Johannesburg - Share prices on the JSE were again a victim of the strong rand on Monday morning with the Industrial index, which includes most of the major dual-listed shares, the biggest loser.

The indices and share prices however showed only modest movement and the intraday graphs showed an upward trend towards midday.

The rand firmed against the dollar on Friday after US employment growth unexpectedly slowed, cooling bets on a December rate hike by the Federal Reserve that could drain capital away from emerging markets. The local currency maintained stronger levels on Monday and traded 0.63% firmer at R13.77 to a dollar.

Asian markets were stronger on Monday, on hopes that Donald Trump's presidential aspirations have taken a nosedive amid a scandal over comments he made about women, and another poor showing in the second presidential debate. Markets are more confident with Hillary Clinton as a potential president as she is more likely to maintain the status quo.

European shares were again pushed lower by Deutsche Bank’s woes while airline shares took a beating after KLM Air France announced weaker profits after Easy Jet’s profit warning last week.

By midday on Monday the All-share index was 0.19% lower at 51 563 points, while the Top 40 index traded 0.22% softer at 45 014 points.

The Industrial index was 0.34% softer after losing more than 0.5% in earlier trade, while the Resources index, which includes the big dual-listed companies, traded 0.18% higher. The Gold index was virtually unchanged after the gold price climbed more than 0.5% on the back of a weaker dollar.

Financial shares were lower, pushed down by concerns about the banking sector in Europe where Deutsche Bank’s share price fell 2.8%, with traders expressing disappointment at a lack of progress in the company's battle against a US demand for up to $14bn over alleged miss-selling of home loan securities. Deutsche Bank shares remain down by around 50% so far in 2016.

Local financial shares are also hampered by low confidence levels in the financial sector, which has fallen to its lowest level in almost seven years, led by steep declines in confidence in investment banking and life insurance.

The EY Financial Sector Confidence Index, based on a survey conducted and processed by the Bureau of Economic Research at Stellenbosch University, fell to 49 index points in the third quarter from 59 index points previously. The last time confidence in the sector fell below 50 index points was between the fourth quarter of 2008 and the second quarter of 2009.  

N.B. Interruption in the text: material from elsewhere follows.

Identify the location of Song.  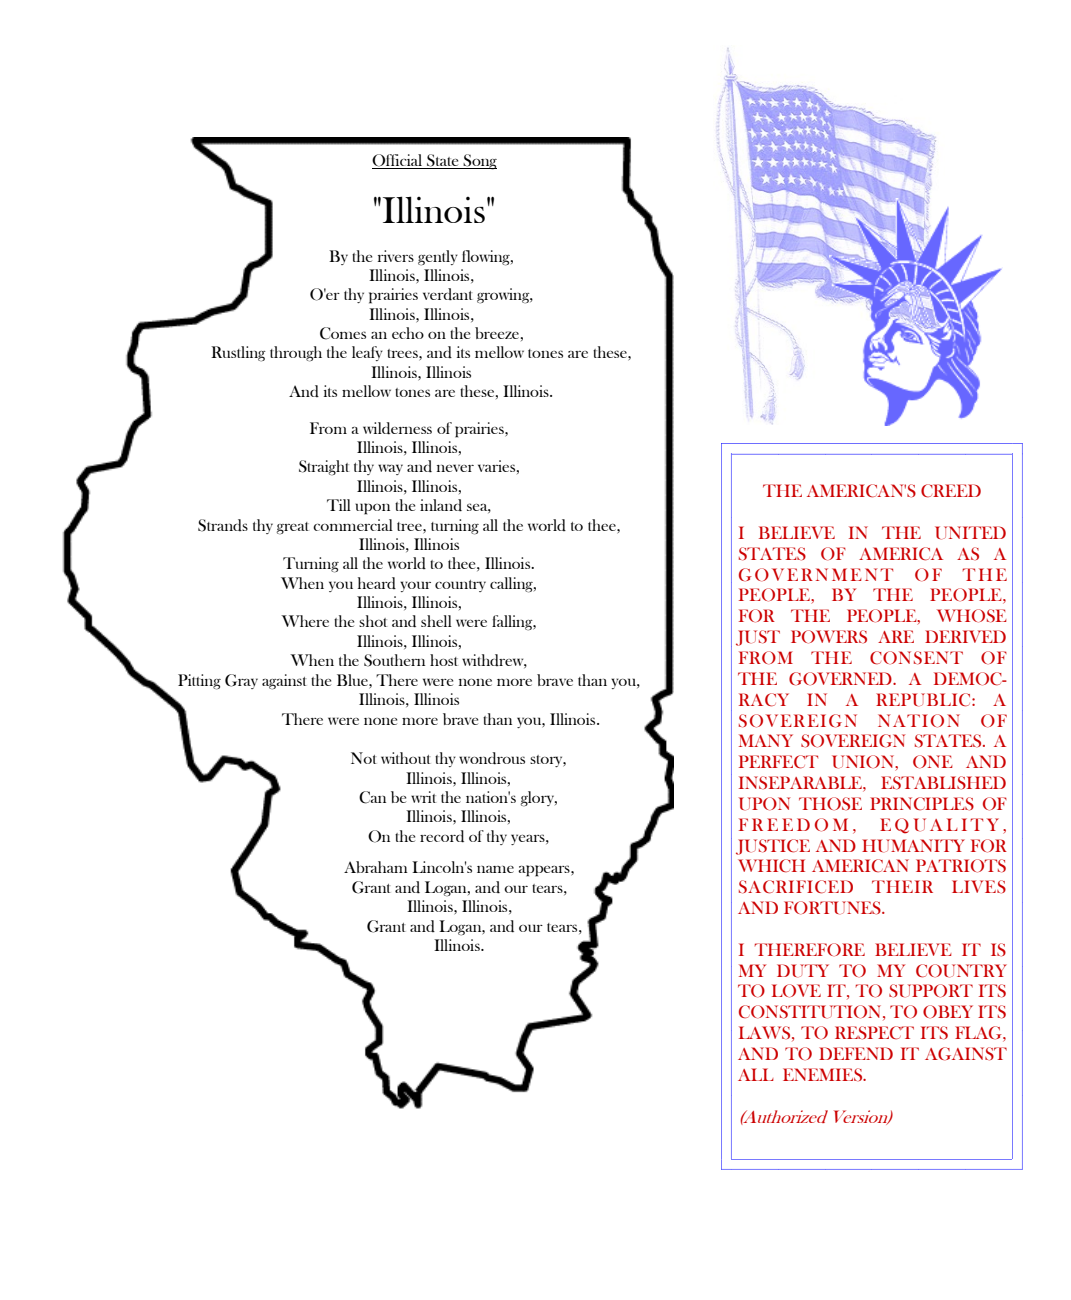
(479, 162).
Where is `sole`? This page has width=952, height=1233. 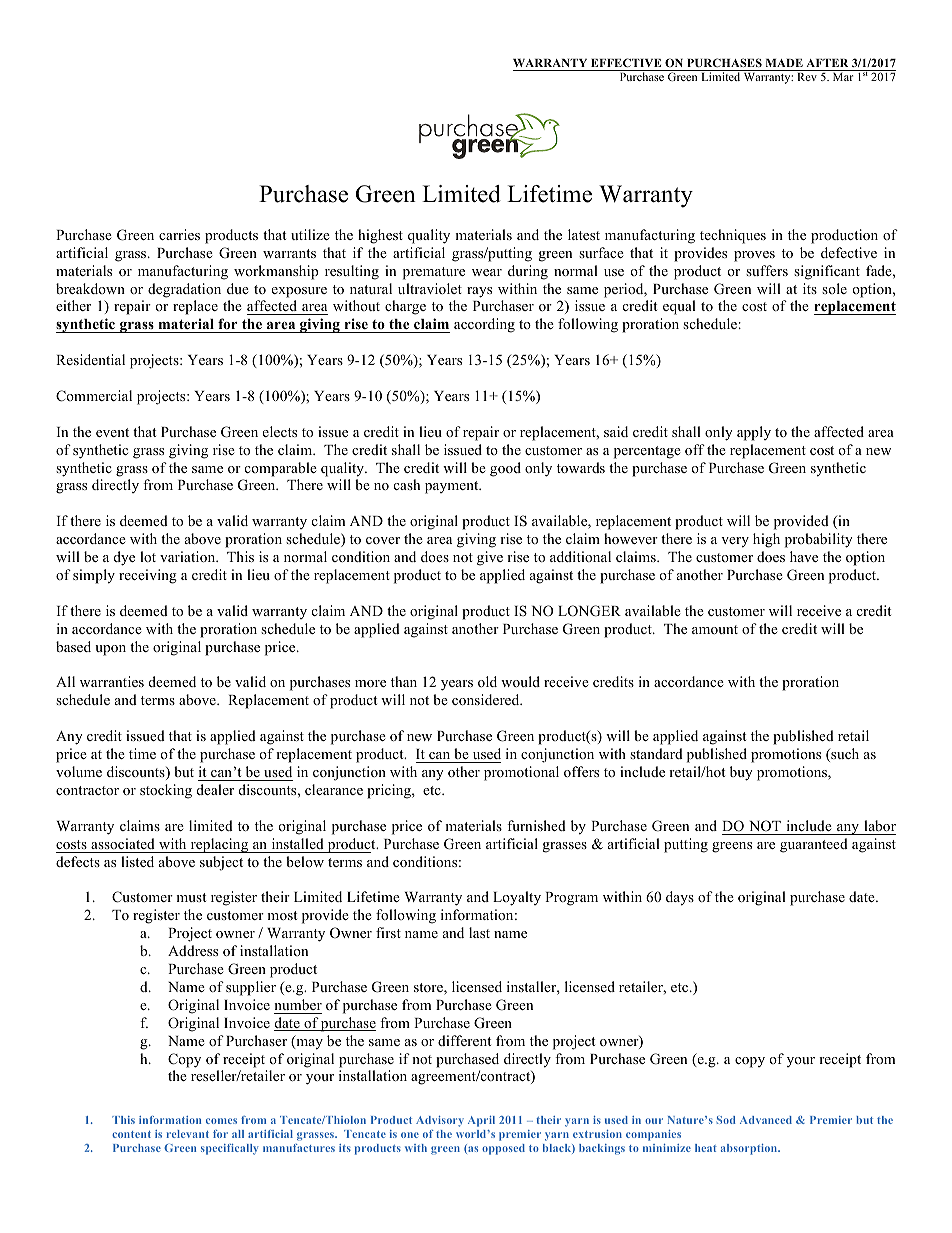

Standard Bank [JSE:SBK] traded 0.72% lower, but Old Mutual ]JSE:OML] was 0.20% firmer at R35.32. Coronation [JSE:CML] continued its strong run and lifted 1.62% to R75.20. The share price gained more than 9% over the past 90 days.

The rand is expected to remain relatively strong, hampering rand hedge shares after the weaker-than-expected jobs data in the US on Friday.   

“On balance, the employment report for September suggests that the US labour market continues to expand at a reasonable pace, but it is not reflecting outright vibrancy,” Stanlib’s chief economist Kevin Lings said. This will again make the outcome of the Federal Reserve’s next Open Market Committee uncertain.

Among the big rand hedges Naspers [JSE:NPN] lost 0.58% to R2 328.72 and British American Tobacco [JSE:BTI] was 0.59% softer at R835.80. Steinhoff [JSE:SHF], which is also listed in Frankfurt, traded 0.05% higher at R76.09.

In the resources sector, BHP Billiton [JSE:BIL] lifted 0.45% to R213.74 and Anglo American [JSE:AGL] was 0.05% higher at R176.63. Anglo American Platinum [JSE:AMS] gained 0.30% to R344.63.